Law School Seeks Restraining Order Against ABA
A law school previously found “significantly out of compliance” with American Bar Association (ABA) standards is now seeking a restraining order against the ABA.
Florida Coastal School of Law filed a motion for a temporary restraining order and preliminary injunction in the US District Court for the Middle District of Florida asking the court to postpone requirements imposed by the ABA, Law.com reports.
Requirements Imposed By The ABA
The ABA imposed a number of requirements in April, after it found that the school was significantly out of compliance with standards including program objectives, academic advising, and admissions policy, according to the ABA Journal.
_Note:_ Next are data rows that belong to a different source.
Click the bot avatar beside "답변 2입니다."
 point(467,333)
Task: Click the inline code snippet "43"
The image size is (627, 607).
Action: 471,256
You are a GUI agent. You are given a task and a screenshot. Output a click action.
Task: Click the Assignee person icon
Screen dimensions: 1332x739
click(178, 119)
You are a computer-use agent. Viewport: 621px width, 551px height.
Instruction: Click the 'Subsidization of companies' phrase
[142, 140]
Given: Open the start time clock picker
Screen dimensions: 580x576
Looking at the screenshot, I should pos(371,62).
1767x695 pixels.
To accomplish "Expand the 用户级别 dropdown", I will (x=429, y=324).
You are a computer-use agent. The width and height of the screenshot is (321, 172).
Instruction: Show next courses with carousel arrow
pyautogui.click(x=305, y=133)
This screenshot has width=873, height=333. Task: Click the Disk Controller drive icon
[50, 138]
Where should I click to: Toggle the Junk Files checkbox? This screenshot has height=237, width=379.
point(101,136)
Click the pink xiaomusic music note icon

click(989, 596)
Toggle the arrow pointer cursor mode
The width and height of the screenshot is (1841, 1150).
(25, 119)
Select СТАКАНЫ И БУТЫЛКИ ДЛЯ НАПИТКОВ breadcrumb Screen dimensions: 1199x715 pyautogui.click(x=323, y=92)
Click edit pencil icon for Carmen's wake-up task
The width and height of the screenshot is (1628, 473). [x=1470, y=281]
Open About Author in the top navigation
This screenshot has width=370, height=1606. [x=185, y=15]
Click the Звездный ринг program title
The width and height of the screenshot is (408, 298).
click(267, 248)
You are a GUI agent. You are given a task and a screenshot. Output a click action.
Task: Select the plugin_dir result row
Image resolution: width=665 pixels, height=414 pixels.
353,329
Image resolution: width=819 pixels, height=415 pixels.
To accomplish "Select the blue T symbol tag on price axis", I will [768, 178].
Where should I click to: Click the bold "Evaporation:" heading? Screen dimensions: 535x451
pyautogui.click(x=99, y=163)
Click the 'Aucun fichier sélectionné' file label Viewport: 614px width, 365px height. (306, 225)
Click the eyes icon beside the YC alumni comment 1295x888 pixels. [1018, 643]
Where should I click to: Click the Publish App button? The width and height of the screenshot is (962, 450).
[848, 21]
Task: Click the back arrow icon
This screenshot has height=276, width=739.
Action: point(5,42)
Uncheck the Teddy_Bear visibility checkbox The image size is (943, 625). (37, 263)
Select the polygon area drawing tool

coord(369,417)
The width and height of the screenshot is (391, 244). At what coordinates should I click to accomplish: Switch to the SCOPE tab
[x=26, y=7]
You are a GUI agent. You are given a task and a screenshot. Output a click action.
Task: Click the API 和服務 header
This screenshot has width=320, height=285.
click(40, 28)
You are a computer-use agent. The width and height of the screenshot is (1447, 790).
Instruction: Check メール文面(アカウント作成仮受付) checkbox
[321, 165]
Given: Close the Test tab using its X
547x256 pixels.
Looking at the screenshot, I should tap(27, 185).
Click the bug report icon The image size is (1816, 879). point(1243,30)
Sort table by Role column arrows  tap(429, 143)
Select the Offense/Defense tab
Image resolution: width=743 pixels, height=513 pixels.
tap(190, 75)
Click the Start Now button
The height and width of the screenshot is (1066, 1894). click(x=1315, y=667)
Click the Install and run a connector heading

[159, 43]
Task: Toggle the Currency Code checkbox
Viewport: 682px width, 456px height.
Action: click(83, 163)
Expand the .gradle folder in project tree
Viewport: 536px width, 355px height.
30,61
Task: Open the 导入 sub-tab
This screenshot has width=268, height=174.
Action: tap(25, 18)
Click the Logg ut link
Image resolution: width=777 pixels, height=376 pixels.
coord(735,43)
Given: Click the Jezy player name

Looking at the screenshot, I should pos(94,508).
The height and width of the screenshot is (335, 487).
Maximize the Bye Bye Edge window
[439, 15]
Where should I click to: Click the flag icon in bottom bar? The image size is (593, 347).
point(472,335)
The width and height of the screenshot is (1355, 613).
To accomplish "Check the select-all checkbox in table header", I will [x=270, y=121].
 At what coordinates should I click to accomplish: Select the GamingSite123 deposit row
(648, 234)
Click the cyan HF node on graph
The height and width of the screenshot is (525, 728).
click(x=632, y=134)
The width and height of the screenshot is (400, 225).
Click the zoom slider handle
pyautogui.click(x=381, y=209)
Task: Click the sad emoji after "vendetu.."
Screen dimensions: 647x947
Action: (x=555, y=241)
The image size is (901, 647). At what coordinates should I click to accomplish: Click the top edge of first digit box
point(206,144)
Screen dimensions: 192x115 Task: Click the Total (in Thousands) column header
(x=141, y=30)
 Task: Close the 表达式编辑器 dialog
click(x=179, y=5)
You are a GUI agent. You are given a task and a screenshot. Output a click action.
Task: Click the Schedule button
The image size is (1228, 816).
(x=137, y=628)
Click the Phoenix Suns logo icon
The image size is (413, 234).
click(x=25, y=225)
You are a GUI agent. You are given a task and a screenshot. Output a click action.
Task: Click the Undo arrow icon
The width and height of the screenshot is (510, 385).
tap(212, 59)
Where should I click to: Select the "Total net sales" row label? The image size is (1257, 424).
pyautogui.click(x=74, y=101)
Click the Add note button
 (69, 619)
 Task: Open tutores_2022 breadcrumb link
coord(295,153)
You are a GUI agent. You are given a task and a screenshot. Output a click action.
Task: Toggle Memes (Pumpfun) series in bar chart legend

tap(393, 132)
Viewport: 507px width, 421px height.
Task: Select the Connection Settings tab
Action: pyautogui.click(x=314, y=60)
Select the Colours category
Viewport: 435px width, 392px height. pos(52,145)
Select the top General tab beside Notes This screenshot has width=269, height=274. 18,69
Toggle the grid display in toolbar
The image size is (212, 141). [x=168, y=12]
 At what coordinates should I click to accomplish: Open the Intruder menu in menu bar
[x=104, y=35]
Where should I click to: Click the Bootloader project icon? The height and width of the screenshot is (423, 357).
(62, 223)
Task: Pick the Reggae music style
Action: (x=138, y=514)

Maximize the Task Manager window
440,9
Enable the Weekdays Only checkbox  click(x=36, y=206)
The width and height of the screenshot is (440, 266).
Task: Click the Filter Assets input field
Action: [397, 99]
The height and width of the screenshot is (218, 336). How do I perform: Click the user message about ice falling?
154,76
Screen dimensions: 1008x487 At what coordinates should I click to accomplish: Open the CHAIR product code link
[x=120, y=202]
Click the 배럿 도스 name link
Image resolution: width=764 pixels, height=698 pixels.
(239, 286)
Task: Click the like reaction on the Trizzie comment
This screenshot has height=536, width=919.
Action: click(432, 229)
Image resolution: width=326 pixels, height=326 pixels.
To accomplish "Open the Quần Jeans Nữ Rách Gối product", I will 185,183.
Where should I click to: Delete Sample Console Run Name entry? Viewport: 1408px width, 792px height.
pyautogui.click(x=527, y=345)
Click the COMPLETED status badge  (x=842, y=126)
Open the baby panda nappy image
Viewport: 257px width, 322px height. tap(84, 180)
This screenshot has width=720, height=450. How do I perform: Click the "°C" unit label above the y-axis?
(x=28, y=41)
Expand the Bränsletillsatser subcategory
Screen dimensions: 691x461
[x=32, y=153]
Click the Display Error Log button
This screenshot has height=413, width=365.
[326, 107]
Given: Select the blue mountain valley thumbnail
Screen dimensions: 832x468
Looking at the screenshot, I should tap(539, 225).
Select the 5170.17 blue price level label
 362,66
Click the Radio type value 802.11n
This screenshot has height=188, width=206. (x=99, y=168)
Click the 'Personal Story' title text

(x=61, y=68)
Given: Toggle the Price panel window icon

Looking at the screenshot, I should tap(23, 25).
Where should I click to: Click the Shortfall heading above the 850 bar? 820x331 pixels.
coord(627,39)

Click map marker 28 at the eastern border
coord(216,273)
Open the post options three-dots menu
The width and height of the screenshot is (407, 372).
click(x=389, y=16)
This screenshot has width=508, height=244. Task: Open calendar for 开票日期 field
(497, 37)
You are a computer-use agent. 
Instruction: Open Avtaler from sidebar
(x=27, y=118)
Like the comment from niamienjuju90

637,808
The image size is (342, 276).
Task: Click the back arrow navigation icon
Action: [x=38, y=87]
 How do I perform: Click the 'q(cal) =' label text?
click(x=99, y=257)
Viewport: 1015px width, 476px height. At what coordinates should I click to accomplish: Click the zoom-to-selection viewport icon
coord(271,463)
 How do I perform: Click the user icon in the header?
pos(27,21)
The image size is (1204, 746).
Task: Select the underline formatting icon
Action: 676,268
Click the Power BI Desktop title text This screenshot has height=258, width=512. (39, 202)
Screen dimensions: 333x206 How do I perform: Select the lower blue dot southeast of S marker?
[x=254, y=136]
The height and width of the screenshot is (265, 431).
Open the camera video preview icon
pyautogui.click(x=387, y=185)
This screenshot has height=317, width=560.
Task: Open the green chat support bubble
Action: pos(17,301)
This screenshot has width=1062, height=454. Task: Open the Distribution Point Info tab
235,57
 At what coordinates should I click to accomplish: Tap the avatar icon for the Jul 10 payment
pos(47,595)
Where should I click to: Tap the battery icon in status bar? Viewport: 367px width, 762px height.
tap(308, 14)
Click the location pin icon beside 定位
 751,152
Requirements imposed by the ABA, according to Law.com, include the following:
- Disclosing to all admitted students that the school has been found out of compliance with the accreditation standards and it was required to take remedial action. The two-page public notice must also be posted to Florida Coastal’s website.
- Informing each student of the school’s first-time bar pass rates in Florida and Georgia—broken down by class quartiles—as well as which quartile the student falls into based on their most recent grades.
- Appointing a fact finder to visit and examine, among other things, admissions policies, attrition rates, bar exam results, student loan default rates and the school’s finances.
Florida Coastal Puts Up A Fight
In May, Florida Coastal sued the ABA arguing that its accreditation standards are “unlawfully vague and enforced inconsistently across schools.” The school is owned by InfiLaw, which also own two other for-profit law schools, Charlotte School of Law and Arizona Summit School of Law.
In its arguments, Florida Coastal claims that the ABA ignored changes made by the school, including an improvement in its most recent bar exam results, when 62% of first-time takers passed the February 2018 exam – the fourth highest in Florida’s 11 law schools, according to Law.com. Additionally, Florida Coastal further argues that its incoming students since the fall of 2016 have improved their academic credentials. The ABA found these changes to be “too recent and inefficient in finding the school out of compliance with its standards.”
Since August 2016, the ABA has picked up its enforcement of law schools with lax admission standards. During that time, according to Law.com, the association has sanctioned 10 law schools including Appalachian School of Law, Arizona Summit Law School, Ave Maria School of Law, Charlotte Law School (now closed), Cooley Law School, Florida Coastal School of Law, Atlanta’s John Marshall Law School, Thomas Jefferson School of Law, Thurgood Marshall School of Law at Texas Southern University, and Valparaiso University Law School.